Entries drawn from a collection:

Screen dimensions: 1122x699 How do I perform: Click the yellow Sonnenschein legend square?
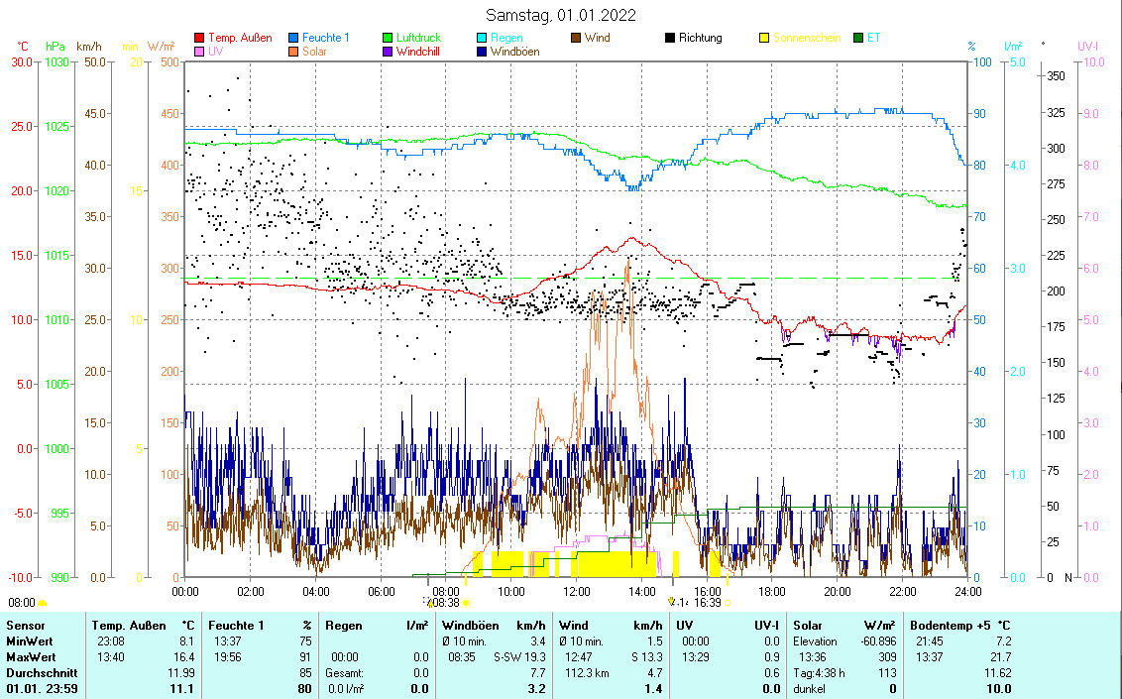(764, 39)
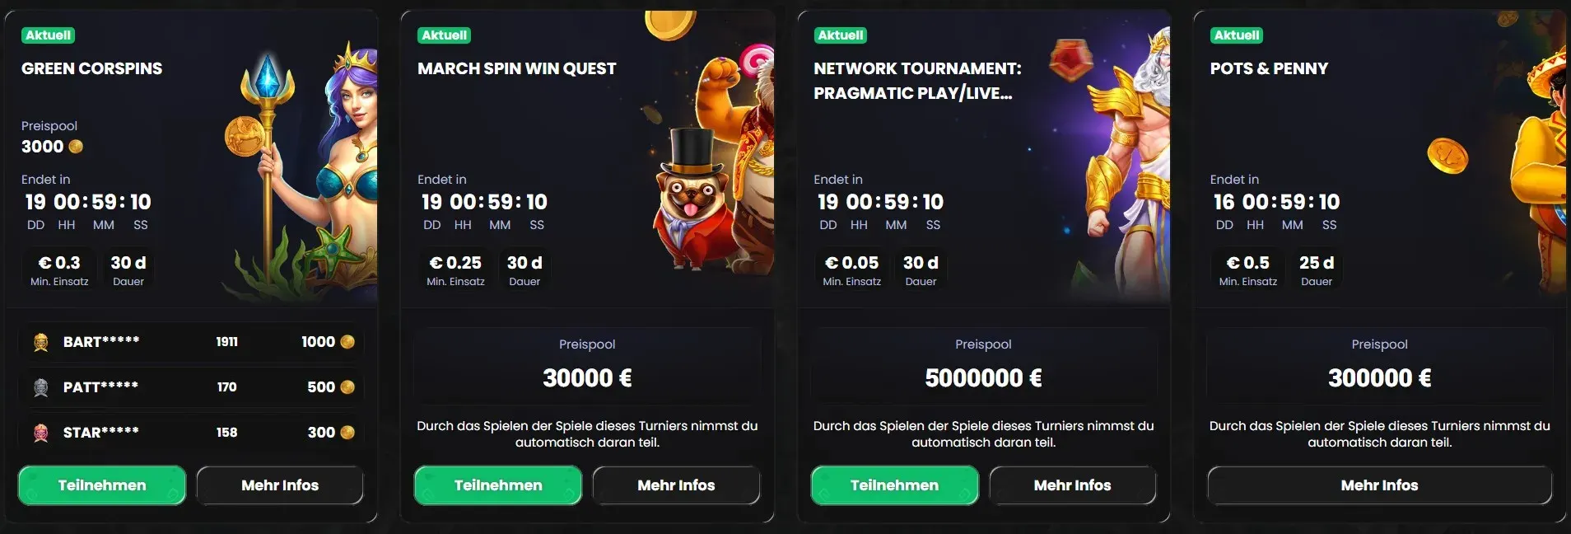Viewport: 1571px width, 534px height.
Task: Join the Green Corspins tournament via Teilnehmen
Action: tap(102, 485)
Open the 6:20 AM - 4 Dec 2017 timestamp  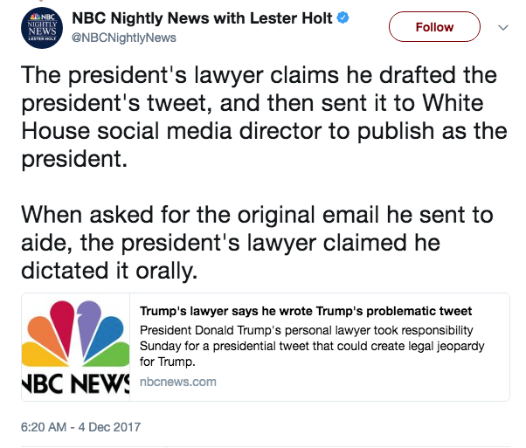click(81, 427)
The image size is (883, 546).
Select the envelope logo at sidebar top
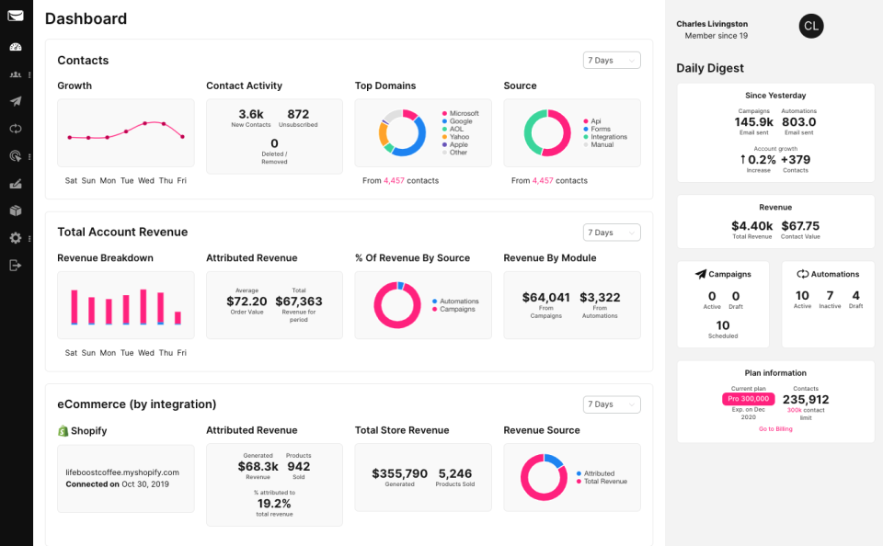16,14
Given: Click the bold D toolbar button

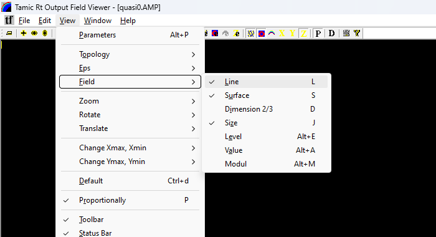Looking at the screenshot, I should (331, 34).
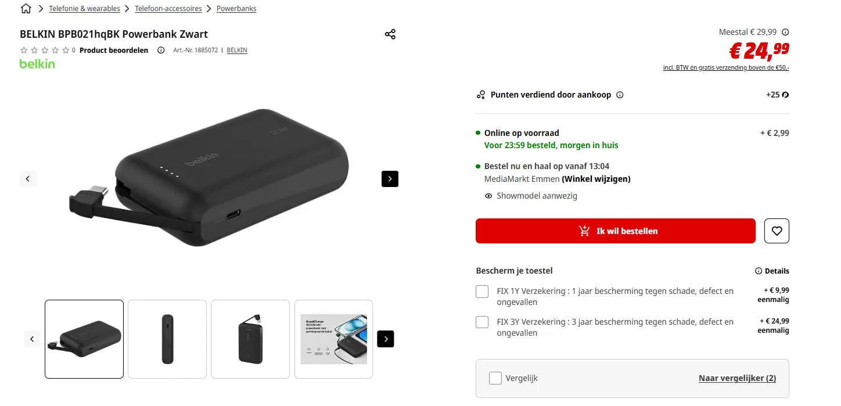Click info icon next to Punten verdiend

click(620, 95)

* * *

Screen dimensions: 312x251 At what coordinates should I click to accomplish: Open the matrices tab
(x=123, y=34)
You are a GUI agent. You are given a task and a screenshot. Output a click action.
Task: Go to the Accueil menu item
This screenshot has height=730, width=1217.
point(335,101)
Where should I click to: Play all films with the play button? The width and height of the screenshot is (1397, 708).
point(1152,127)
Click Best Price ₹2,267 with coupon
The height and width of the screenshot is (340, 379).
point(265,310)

:: JOB ::
Please write out the lines as a numbered list, starting with the line that contains "The image size is (883, 546)." and going on through the line that contains "click(620, 95)". Skip blank lines and leave the pictures out.

:: WRITTEN REPLY ::
1. The image size is (883, 546).
2. Select the envelope logo at sidebar top
3. 16,14
4. Given: Click the bold D toolbar button
5. Looking at the screenshot, I should (331, 34).
6. Click info icon next to Punten verdiend
7. click(620, 95)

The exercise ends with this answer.